South Africa’s former president, the austere and dignified Thabo Mbeki, often lectured Europeans and Americans, hectoring his country about the relationship between sexual promiscuity and the spread of HIV/AIDs, that African men are not obsessed with sex and in pell-mell pursuit of new sexual liasons as if quantity, rather than quality, matters most to them.

Well perhaps Mbeki never met Jacob Zuma, who happens to be his replacement as South Africa’s president. Reports that Zuma has fathered a child with the 39-year old daughter of one of his cronies has ignited an unusual level of protest in a country where, since his election, “Big Daddy,” as Zuma sometimes is called, has maintained high popularity ratings.

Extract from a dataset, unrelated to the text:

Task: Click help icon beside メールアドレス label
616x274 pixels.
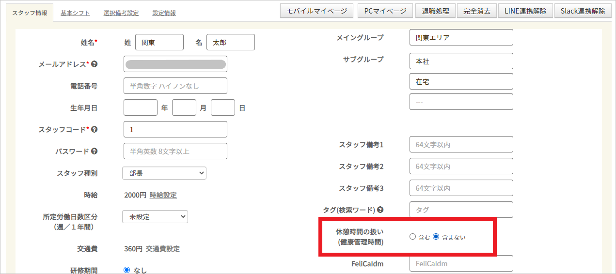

Zuma, who practices polygamy and an estimated 19 children with four former and current wives, last married only in January of this year. This month he admitted fathering a child with a girlfriend last year. Zuma divorced one wife and another committed suicide ten years ago. His latest paramour may become wife number four. South African media are reporting that Zuma may already have married her in a “customary” ceremony.

Whether Zuma’s personal behavior represents South African “manhood” as a whole is clear: the answer is a resounding no. Not only Mbeki but of course Nelson Mandela have provided very different notions of manhood and the male relationship to marriage and female partners. Mandela especially presented a model of husbandly devotion to Graca Machel, a wife of intelligence, independence and dignity.

By treating women as a form of property, and accumulating them in public fashion the way another man might collect art or race horses,  Zuma raises questions anew about how best to promote gender equality in his country and the region as a whole.